▸ Exercise aim:
Answer these about the War of Will passage:
1. What place did War of Will finish in the Louisiana Derby?
2. Who picked out War of Will at the Arqana Breeze-Up sale, and for what price?
3. Which race did War of Will win on May 18?

▸ Passage shown:
Making the Grade, which will run through the 2019 Belmont Stakes, focuses on the winners or top performers of the key races, usually from the previous weekend, who could impact the Triple Crown. We’ll be taking a close look at impressive winners and evaluating their chances to win classic races based upon ability, running style, connections (owner, trainer, jockey), and pedigree.
War of Will
There were legitimate concerns about War of Will’s chances on the Triple Crown trail after a head-scratching ninth-place finish in the Grade 2 Twinspires.com Louisiana Derby, in which it looked like his hind end gave out on him early in the race and he displayed little of his usual tenacity. Trainer Mark Casse said before the Kentucky Derby Presented by Woodford Reserve that the Louisiana Derby mishap was caused by War of Will’s patella briefly popping out of its track. A few days after the Louisiana Derby, War of Will was back to his usual self and trained very well leading up to the 2019 classics, highlighted by his victory in the Preakness Stakes May 18.
Ability: It’s easy to understand why War of Will began his career on the grass. He was purchased at a 2-year-olds in training auction in France and his sire, War Front, is responsible for many notable elite turf runners.
Trainer Mark Casse’s youngest brother, Justin, picked out War of Will at that Arqana Breeze-Up sale for $298,550 and he finished third on turf on Aug. 24, 2018, at Woodbine in his career debut for owner Gary Barber.

▸ Recorded information:
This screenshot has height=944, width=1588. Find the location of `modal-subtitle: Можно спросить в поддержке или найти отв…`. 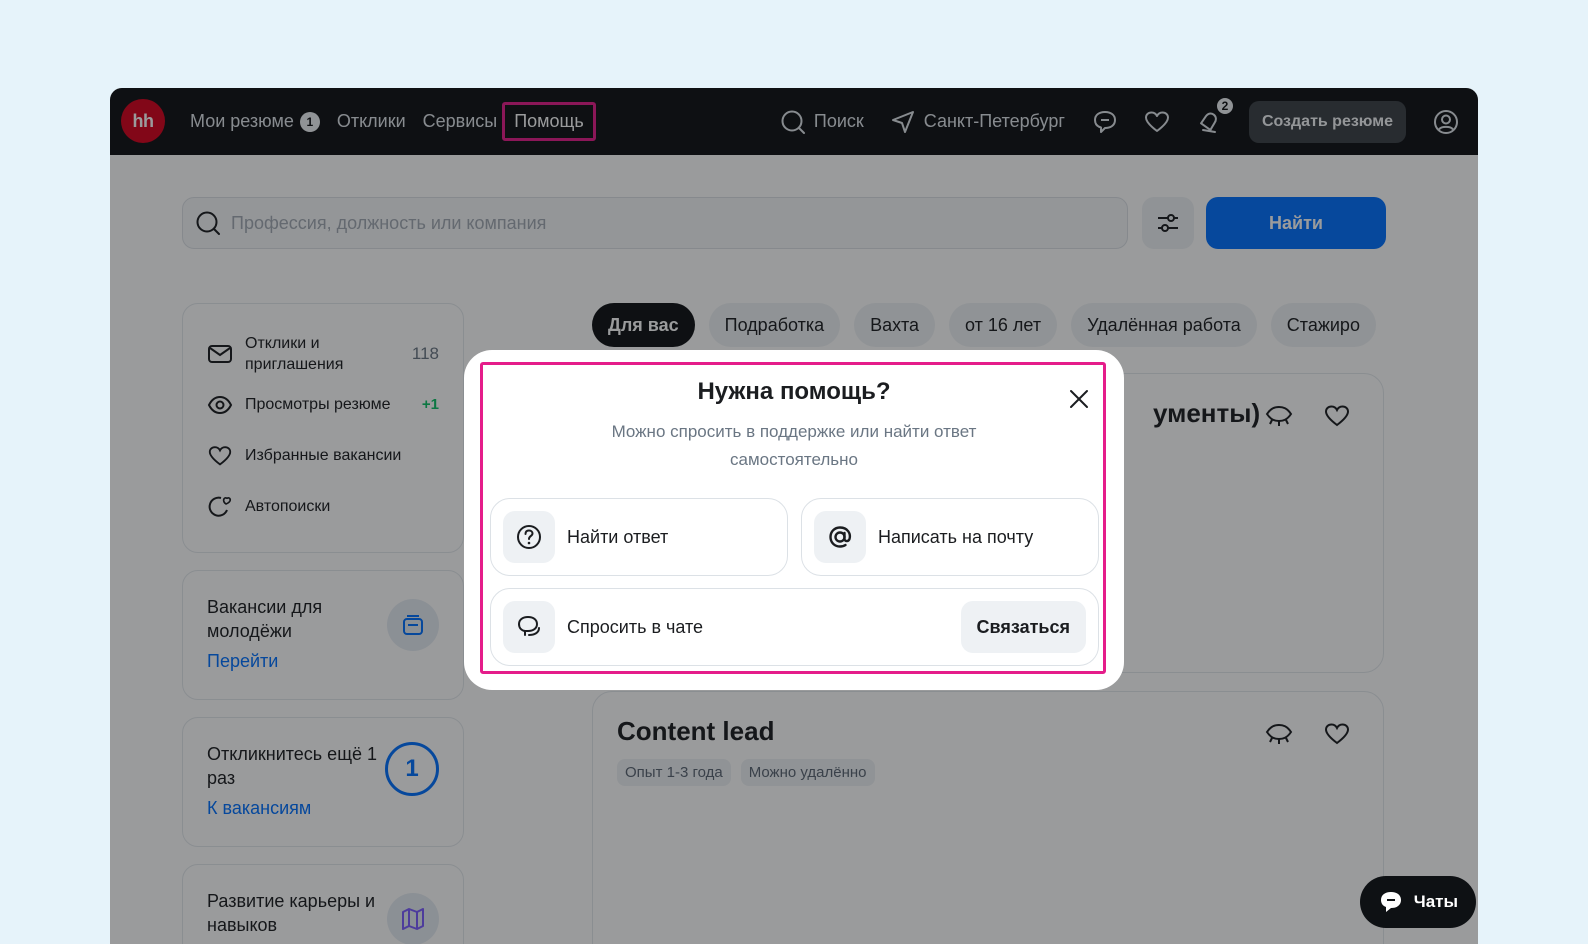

▸ Answer for this exercise:
1. Ninth.
2. Justin, trainer Mark Casse's youngest brother, for $298,550.
3. The Preakness Stakes.